What to do: With the material below, print exactly the lines between the line holding "Task: Click the Заголовок text field" and the line holding "Given: Click the clown face profile award", inclusive. Add nothing else.

++++ Records shown

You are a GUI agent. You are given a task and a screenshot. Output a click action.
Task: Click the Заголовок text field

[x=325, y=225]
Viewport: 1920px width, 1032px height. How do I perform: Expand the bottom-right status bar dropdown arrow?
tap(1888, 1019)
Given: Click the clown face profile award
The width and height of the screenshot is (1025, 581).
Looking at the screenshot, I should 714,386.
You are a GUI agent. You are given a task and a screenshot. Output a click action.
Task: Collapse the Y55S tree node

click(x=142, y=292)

++++++++
++++ Records shown

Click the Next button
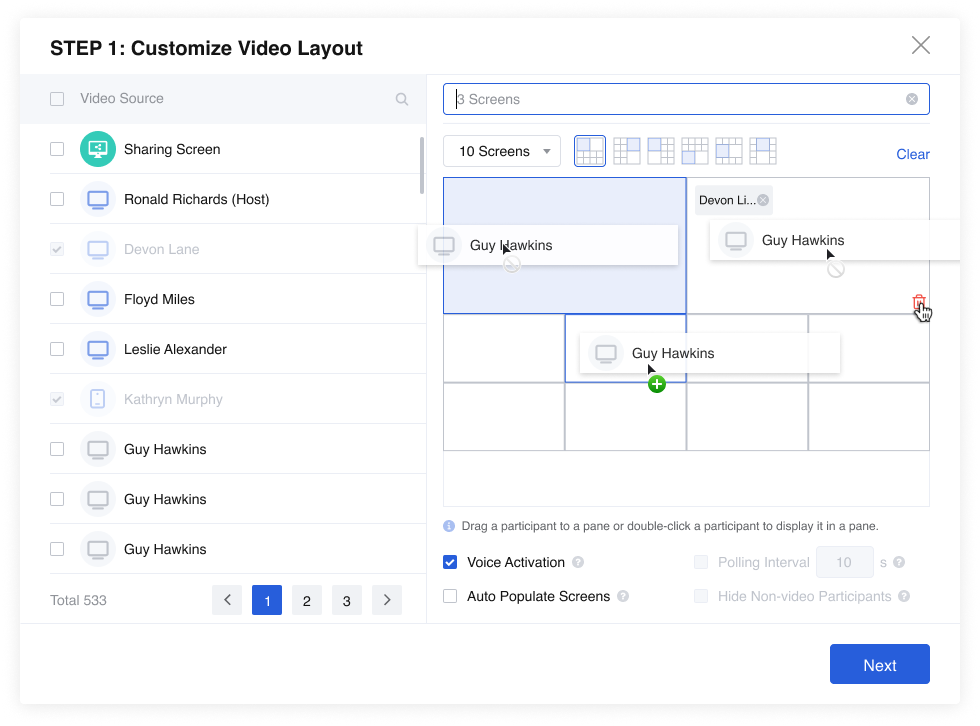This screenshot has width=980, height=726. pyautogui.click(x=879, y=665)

++++++++

Task answer:
Task: Click the Заголовок text field

[x=325, y=225]
Viewport: 1920px width, 1032px height. How do I perform: Expand the bottom-right status bar dropdown arrow?
tap(1888, 1019)
Given: Click the clown face profile award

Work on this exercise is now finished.